- **PROBLEM DETAILS**:
Render the listing from the line with "Given: Click the" to the line with "Looking at the screenshot, I should coord(336,187)." as a two-column CSV headed input and output, one row per text-and-answer pair, each field quoted and with line breaks replaced by spaces. Leave the pictures out.

[Rows of pointing data]
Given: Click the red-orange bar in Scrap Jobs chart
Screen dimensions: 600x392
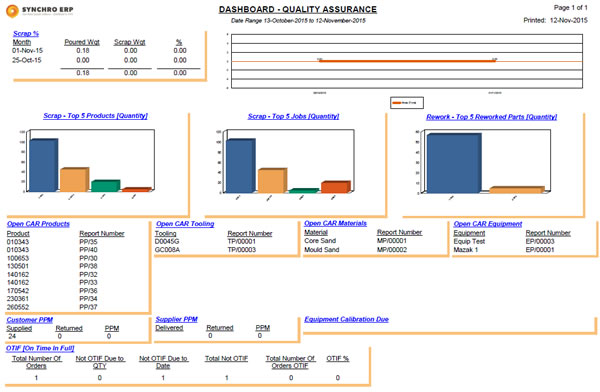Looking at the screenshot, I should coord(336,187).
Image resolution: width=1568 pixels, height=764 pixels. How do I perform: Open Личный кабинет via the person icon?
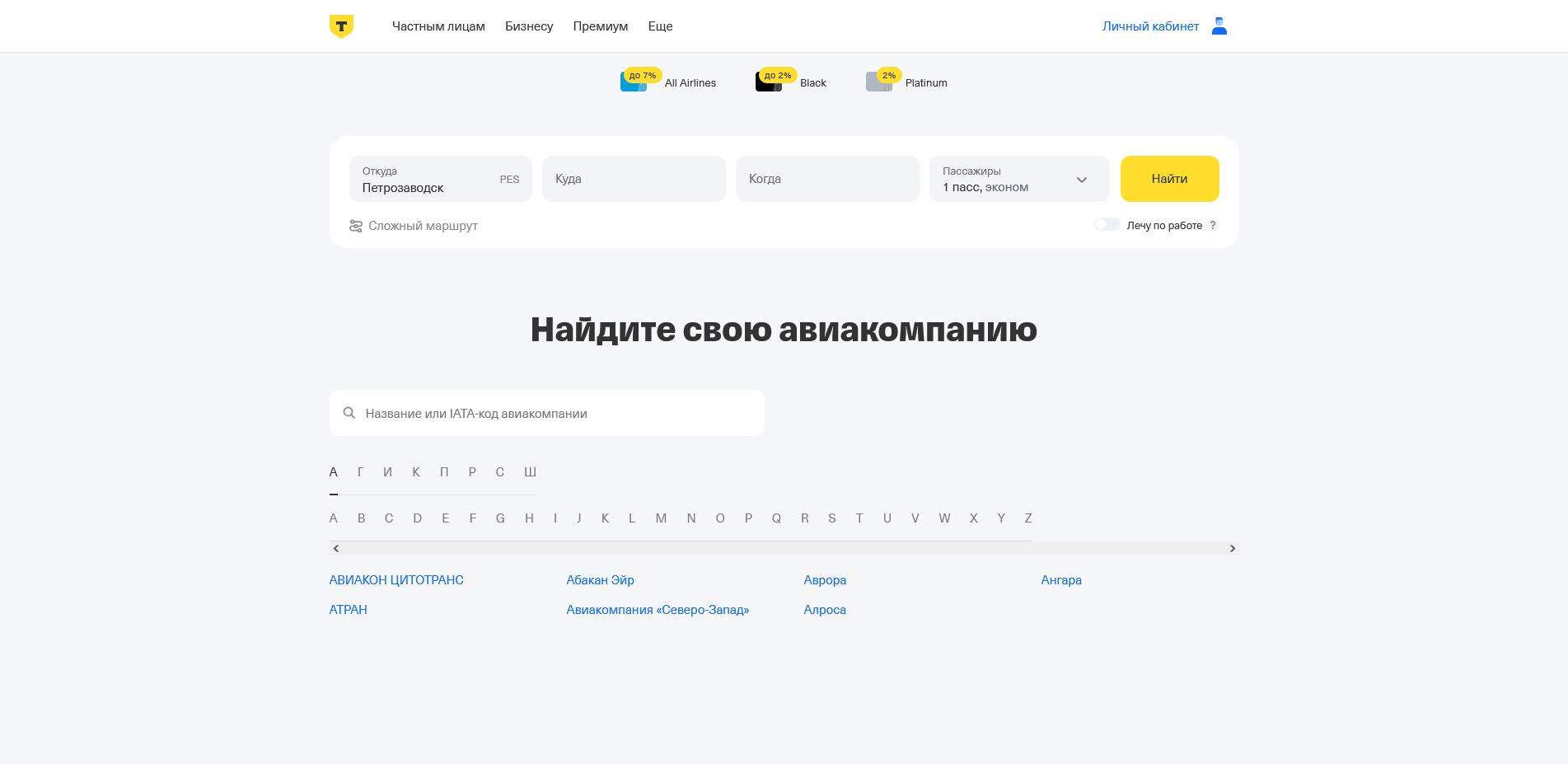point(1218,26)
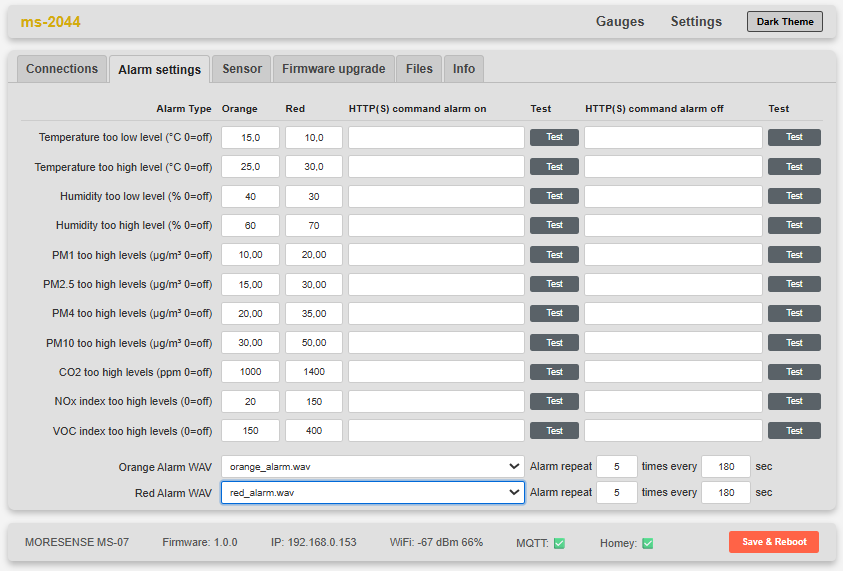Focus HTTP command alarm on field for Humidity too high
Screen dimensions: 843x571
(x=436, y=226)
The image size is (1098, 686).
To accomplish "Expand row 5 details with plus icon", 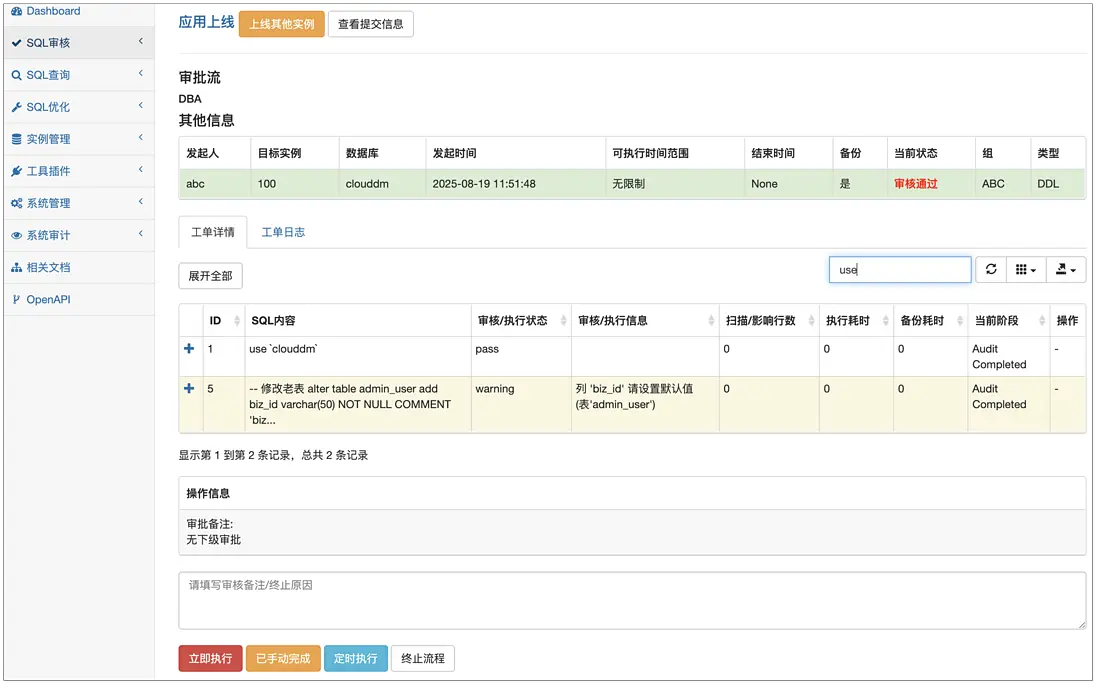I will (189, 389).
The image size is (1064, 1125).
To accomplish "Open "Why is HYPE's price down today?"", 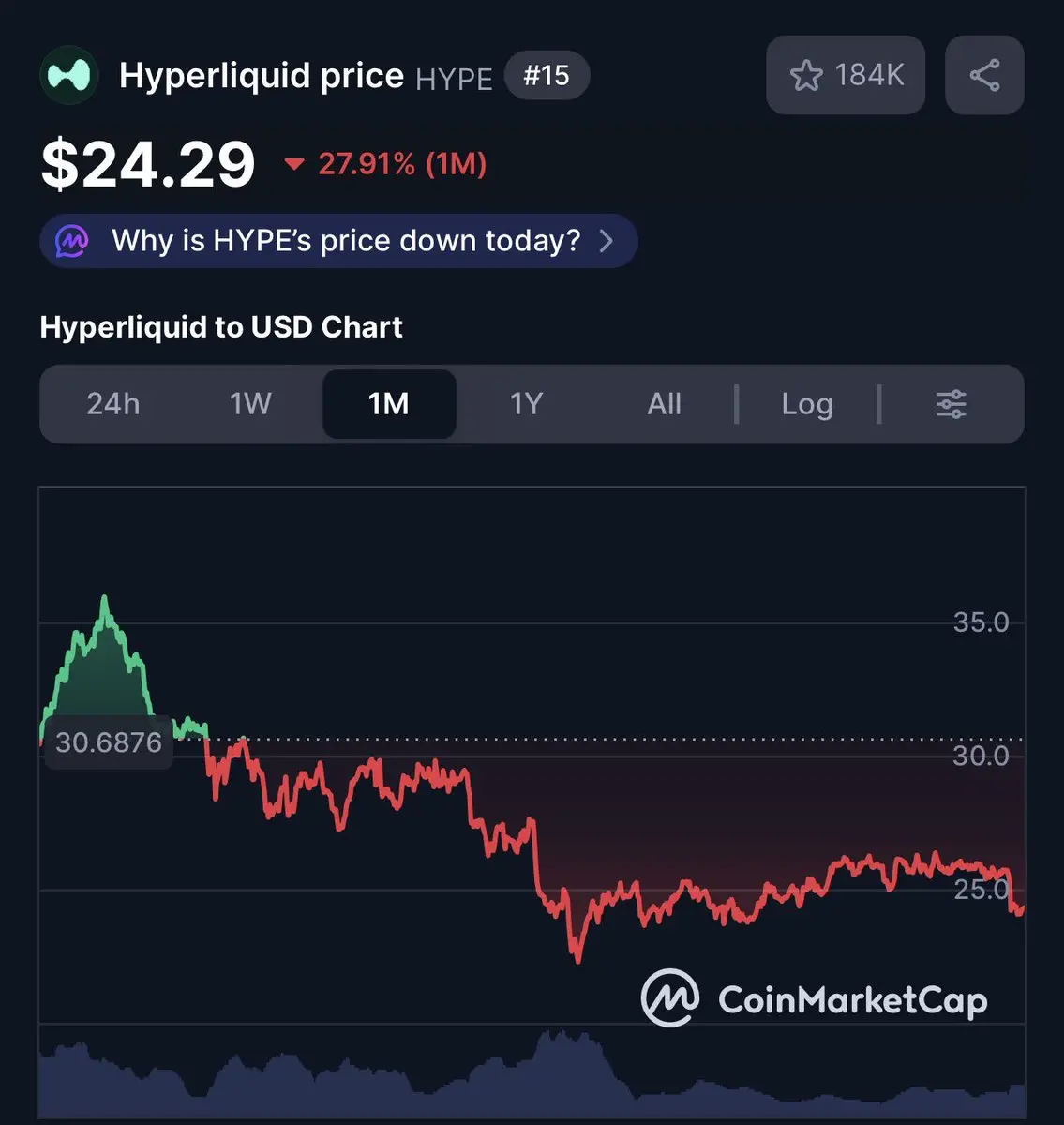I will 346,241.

* * *

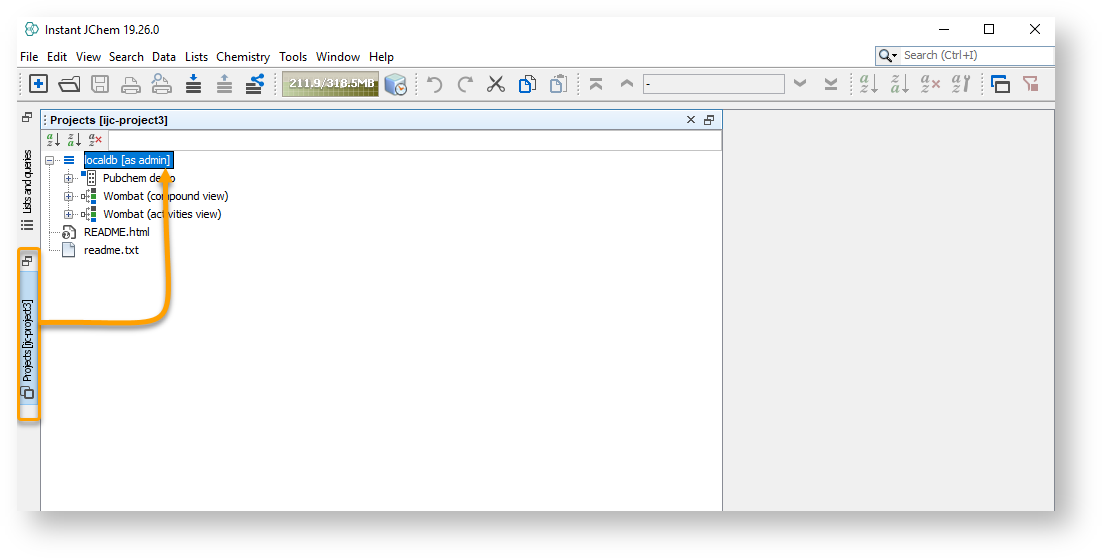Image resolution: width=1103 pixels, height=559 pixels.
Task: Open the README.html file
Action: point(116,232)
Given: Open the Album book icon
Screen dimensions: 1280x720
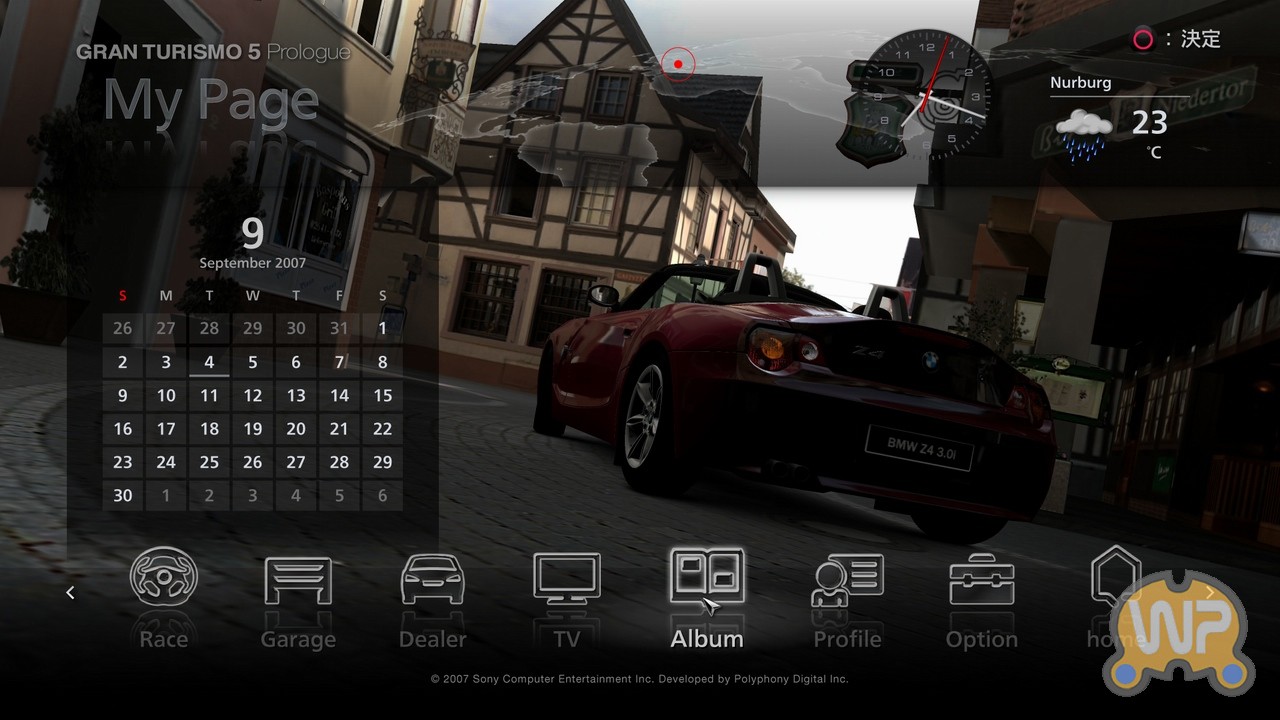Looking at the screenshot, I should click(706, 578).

---

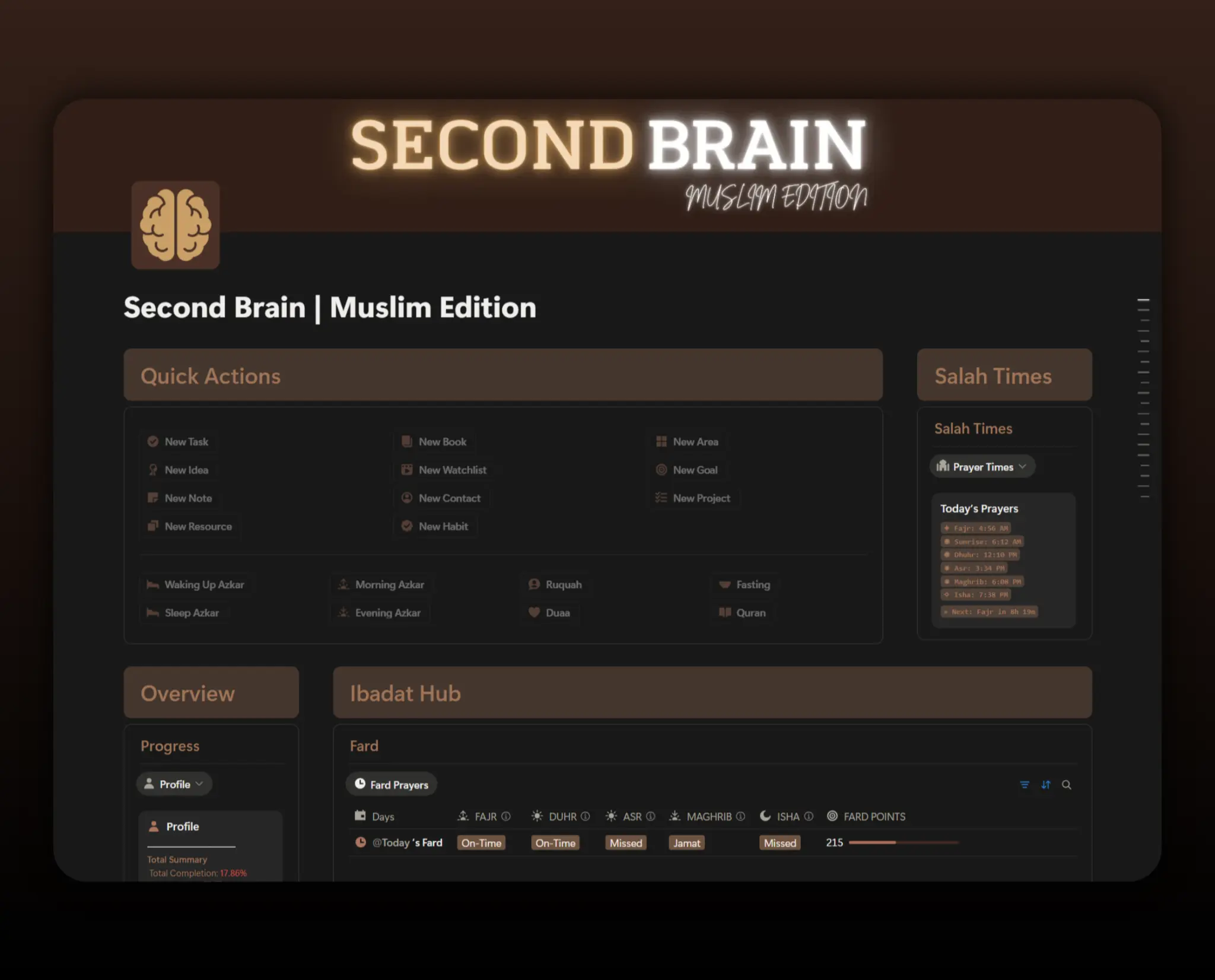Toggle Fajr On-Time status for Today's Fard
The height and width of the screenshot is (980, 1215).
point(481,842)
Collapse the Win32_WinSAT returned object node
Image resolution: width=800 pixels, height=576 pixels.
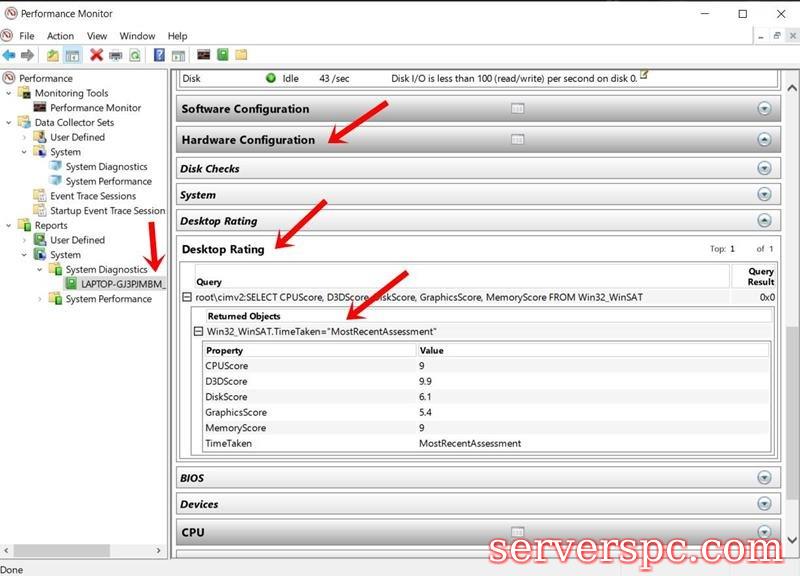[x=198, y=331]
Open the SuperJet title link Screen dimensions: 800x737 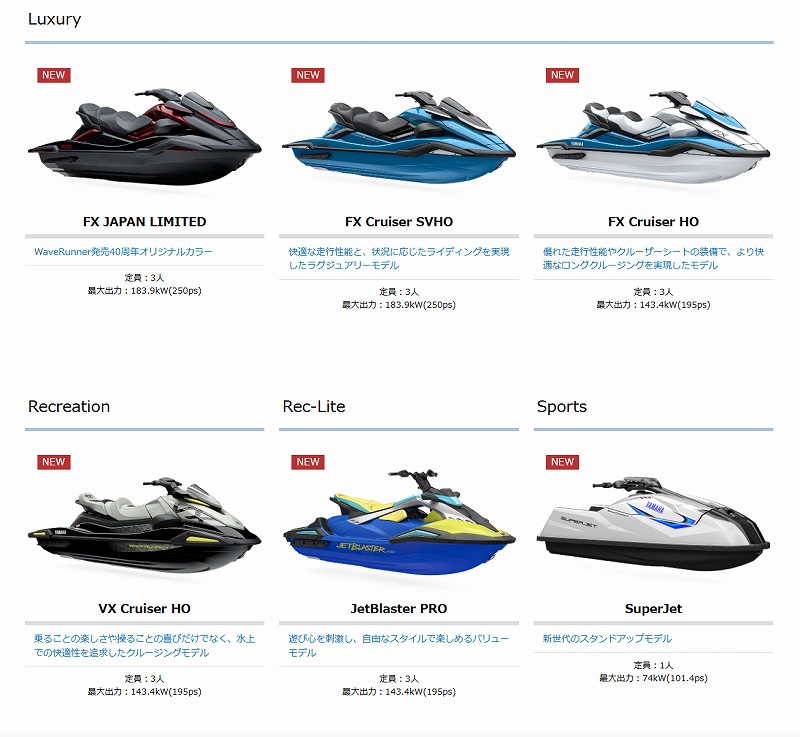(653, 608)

- **CORRECT OUTPUT**:
input,output
"Given: Click the red-orange bar in Scrap Jobs chart Screen dimensions: 600x392","Looking at the screenshot, I should coord(336,187)."